Il danno esistenziale non può essere considerato in re ipsa, ma deve essere provato (ex art. 2697 c.c.), dovendo consistere nel radicale cambiamento di vita, nell’alterazione della personalità e nello sconvolgimento dell’esistenza del soggetto, con la conseguenza che la relativa allegazione va circostanziata e riferirsi a fatti specifici e precisi, non potendo risolversi in mere enunciazioni di carattere generico, astratto, eventuale ed ipotetico.

Nota a Cass. 20 maggio 2020, n 9295

Francesco Belmonte

Lo “stress psicologico da timore” di contrarre una malattia da esposizione all’amianto non costituisce una situazione giuridicamente tutelabile in difetto di prova circa l’esistenza di circostanze di fatto esterne, obiettivamente osservabili, atte a cagionare il dedotto turbamento psichico.
Lo ha affermato la Corte di Cassazione (20 maggio 2020, n 9295, in conformità ad App. Genova n. 230/2016) la quale ha ritenuto infondato il ricorso con cui si chiedeva “l’autonoma risarcibilità del danno morale di tipo soggettivo, anche in assenza del danno biologico o di altro evento produttivo del danno patrimoniale ex art. 2059 e 1226 cod. civ., in combinato disposto con l’art. 32 Cost.”.

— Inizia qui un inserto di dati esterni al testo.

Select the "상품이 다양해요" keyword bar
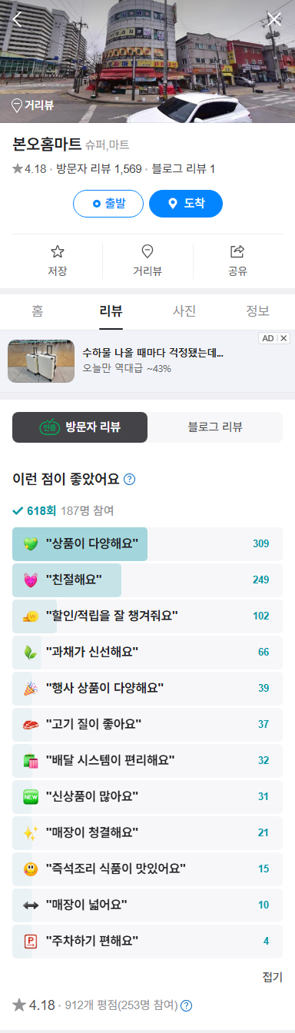 pos(148,544)
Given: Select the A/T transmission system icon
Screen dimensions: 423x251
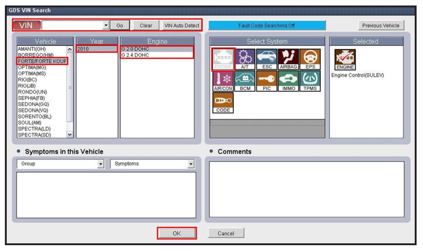Looking at the screenshot, I should pyautogui.click(x=245, y=59).
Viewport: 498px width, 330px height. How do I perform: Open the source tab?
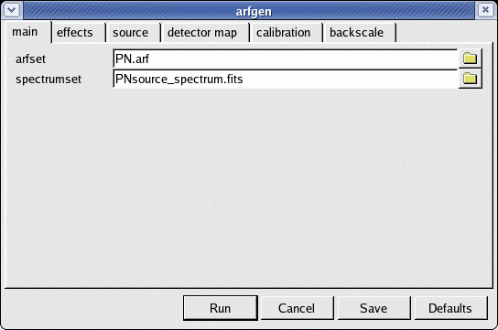coord(131,33)
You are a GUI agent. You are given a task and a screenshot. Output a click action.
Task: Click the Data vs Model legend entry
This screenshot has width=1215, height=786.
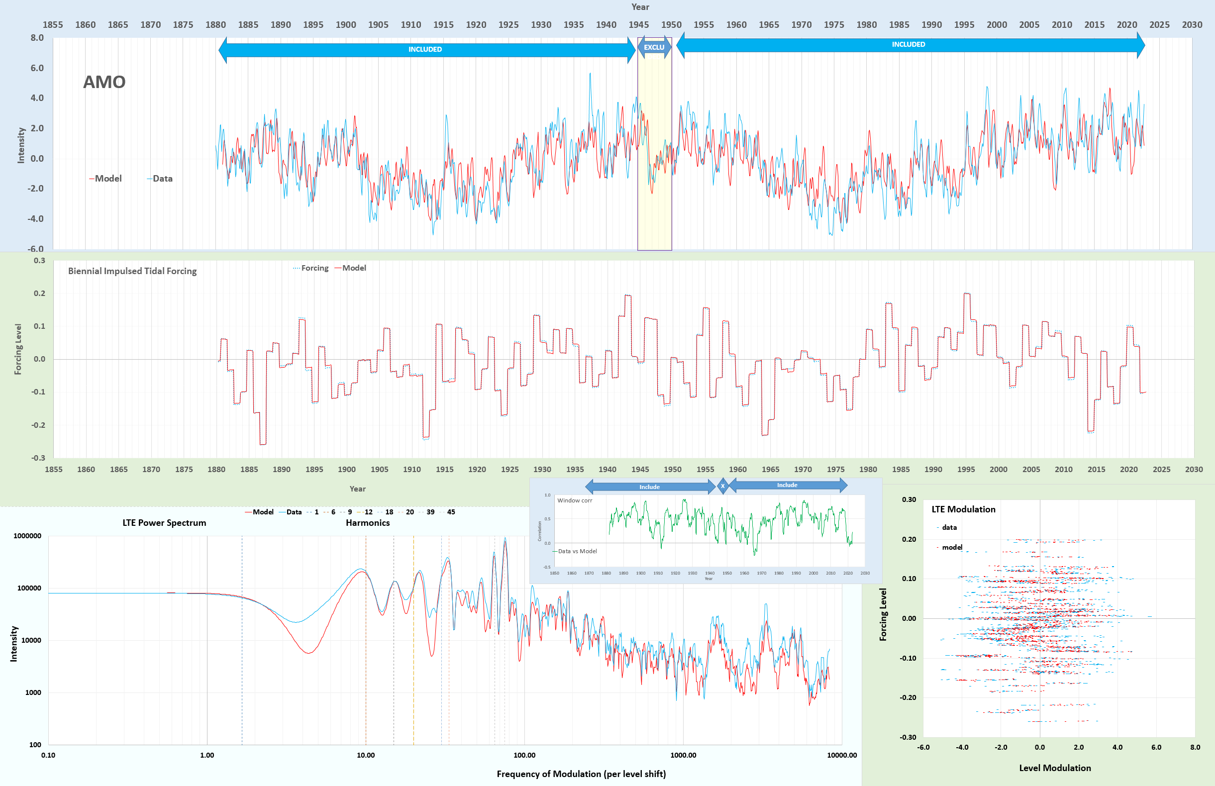575,551
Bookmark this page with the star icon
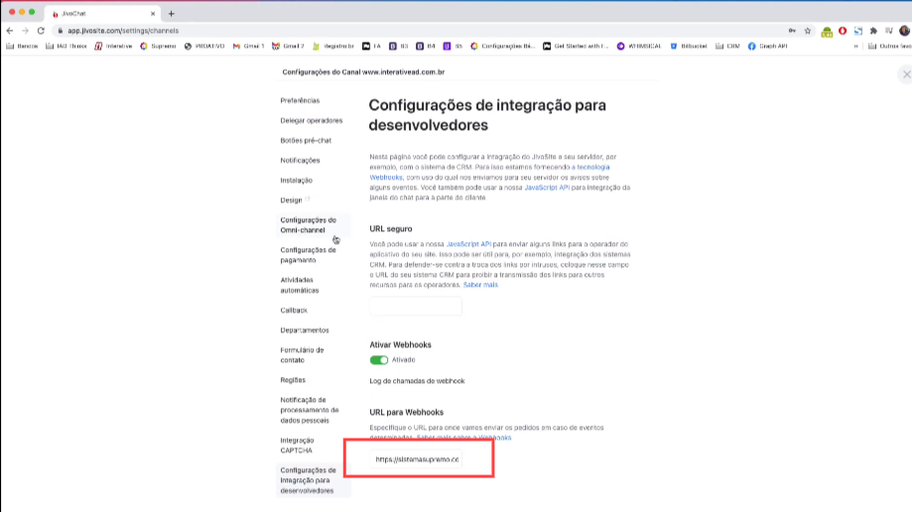This screenshot has height=512, width=912. point(808,31)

La decisione si pone in linea con la pronuncia delle Sezioni Unite della Cassazione stessa (n. 26972/2008, confermata dalla Sezione Lavoro (Cass. n. 21460/2019 e n. 5747/2019) che ha escluso sia la tesi che identificava il danno non patrimoniale nella lesione stessa del diritto (danno – evento) sia quella costituita dalla affermazione che, nel caso di lesione di valori della persona, il danno sarebbe in re ipsa. I giudici hanno infatti precisato che “entrambe le posizioni avrebbero snaturato la funzione del risarcimento in quella di una pena privata per un comportamento lesivo”.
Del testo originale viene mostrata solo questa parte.